Cette crise de la reproduction sociale, si elle touche l’ensemble de la classe ouvrière, affecte particulièrement la vie quotidienne des femmes actives, plaçant la figure du « travail que nous, les femmes, faisons » au centre du débat. C’est une autre clé pour comprendre la Grève Internationale des Femmes comme un outil d’articulation de la nouvelle vague féministe : « si nous nous arrêtons, le monde s’arrête » est une grande synthèse de l’importance que « le travail que nous, les femmes, faisons  » assume dans ce nouveau mouvement féministe et marque la centralité de cet élément de classe dans le mouvement des femmes, en même temps que la centralité des femmes dans la classe qui fait bouger le monde.
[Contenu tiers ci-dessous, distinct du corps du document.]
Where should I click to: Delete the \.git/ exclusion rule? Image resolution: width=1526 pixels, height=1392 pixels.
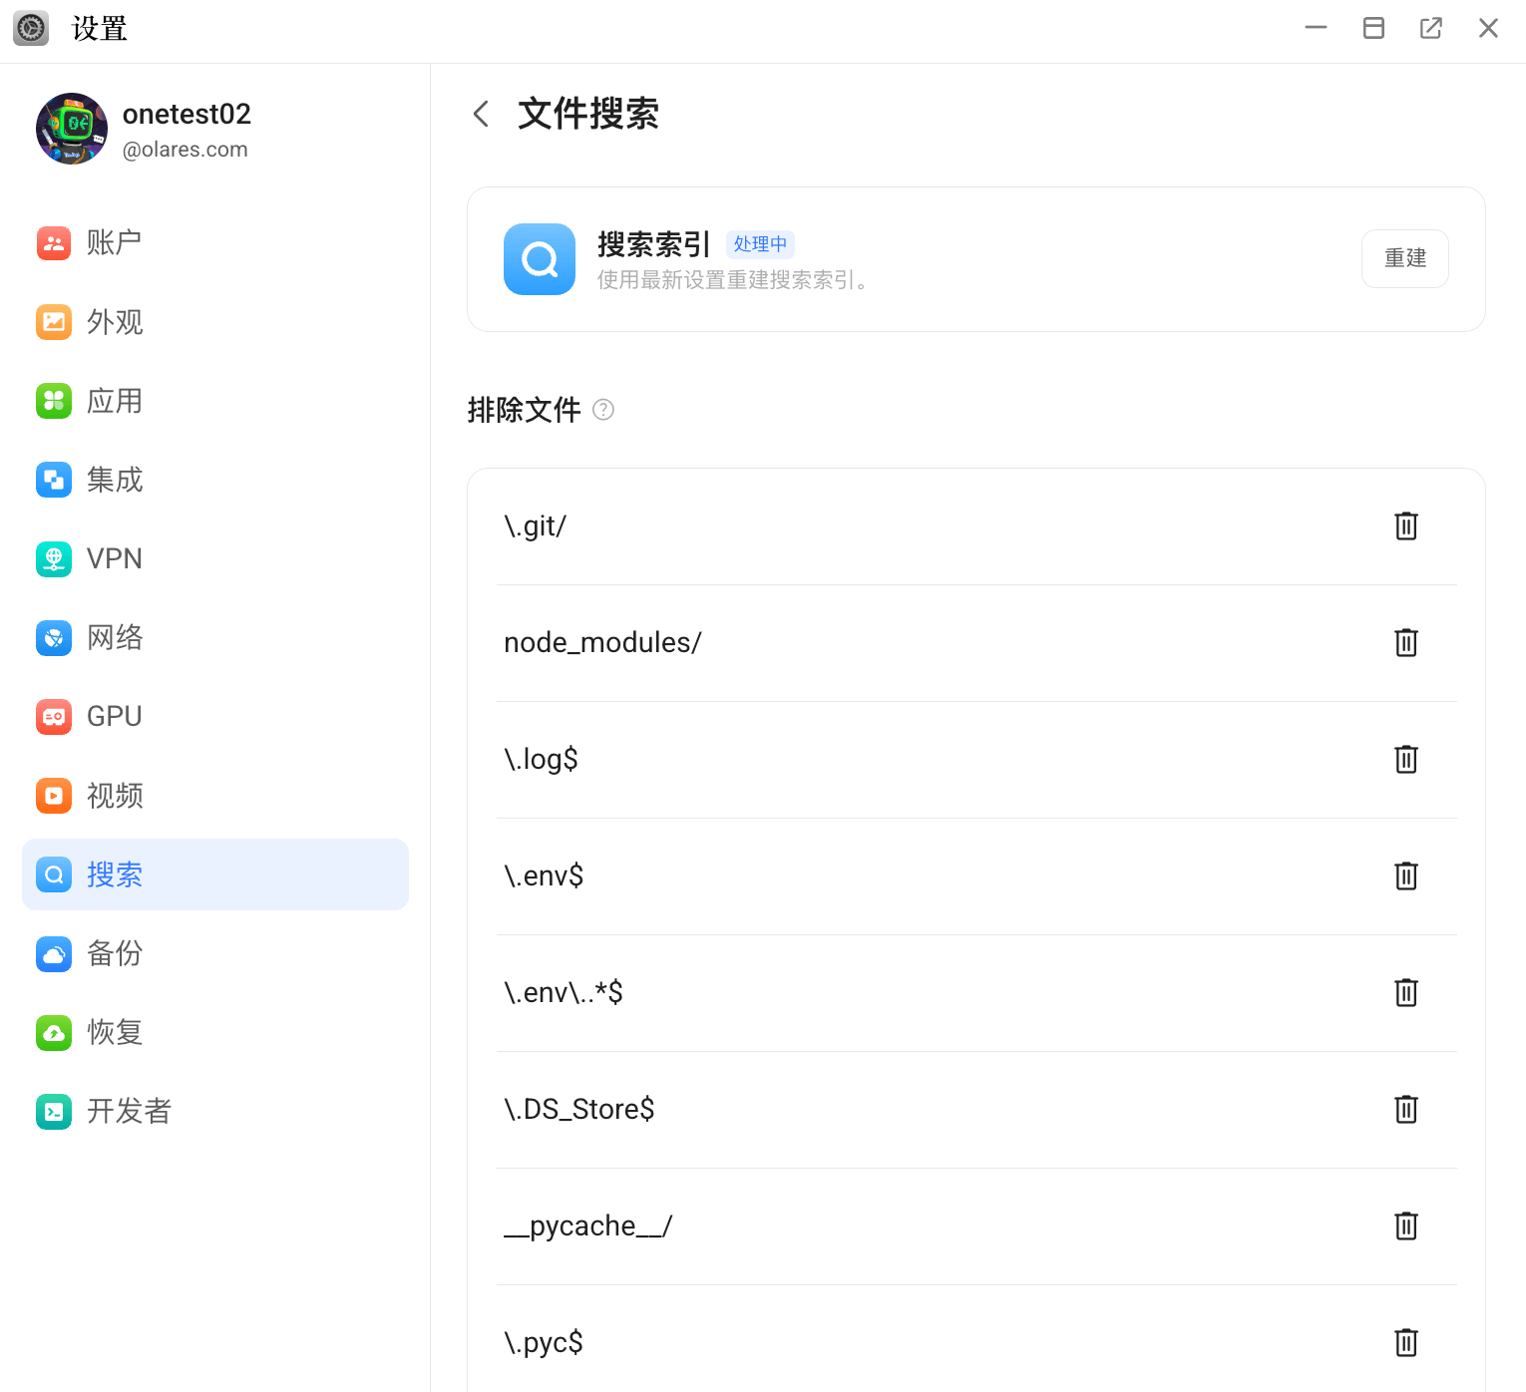click(1405, 526)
Cela ouvre la porte au troisième facteur que nous voulons souligner : le caractère transversal du travail des femmes qui les place dans une situation amphibie entre la production et la reproduction. La féminisation de la main-d’œuvre salariée a été l’une des principales caractéristiques de la nouvelle morphologie de la classe qui vit du travail (Antunes, 2005) des années 1990 à aujourd’hui. Les niches fondamentales du marché du travail (telles que la santé, l’éducation et le nettoyage, désormais considérés comme des « travailleurs essentiels ») sont fortement féminisées, ce qui se combine avec d’autres secteurs dans lesquels les femmes sont minoritaires mais ont gagné du poids (comme certains secteurs de l’industrie et des transports), et avec le protagonisme incontesté des femmes dans le travail non rémunéré au sein des foyers, des quartiers, des réseaux communautaires, etc. C’est ce caractère de passerelle entre production et reproduction des travailleuses que nous voulons mettre en évidence dans cette série Genre et travail, car il nous semble essentiel (comme l’ont soutenu différents courants de la pensée féministe socialiste) de remettre le projecteur sur les formes spécifiques que revêt la relation entre domination de classe et domination de genre dans le capitalisme.

Loin de toute vision dualiste qui considère qu’il est possible de comprendre l’oppression des femmes indépendamment de la manière dont le travail et l’exploitation sont organisés dans le système capitaliste, nous pensons qu’il est plus important que jamais d’explorer le caractère nécessaire de leur intersection. Cette réflexion, qui a connu dans la deuxième vague féministe un moment de grande richesse théorique et politique, implique de mettre sur la table des questions classiques qui doivent être revisitées : quel est le rapport entre l’exploitation de classe et l’oppression de genre aujourd’hui ? Comment le travail dans la sphère de la production est-il lié à celui de la reproduction sociale ? Comment ces deux oppressions doivent-elles être pensées dans une théorie émancipatrice ? La série Genre et travail est proposée comme un espace pour la recherche de réponses à ces questions, tant du point de vue de la théorie que de la recherche empirique.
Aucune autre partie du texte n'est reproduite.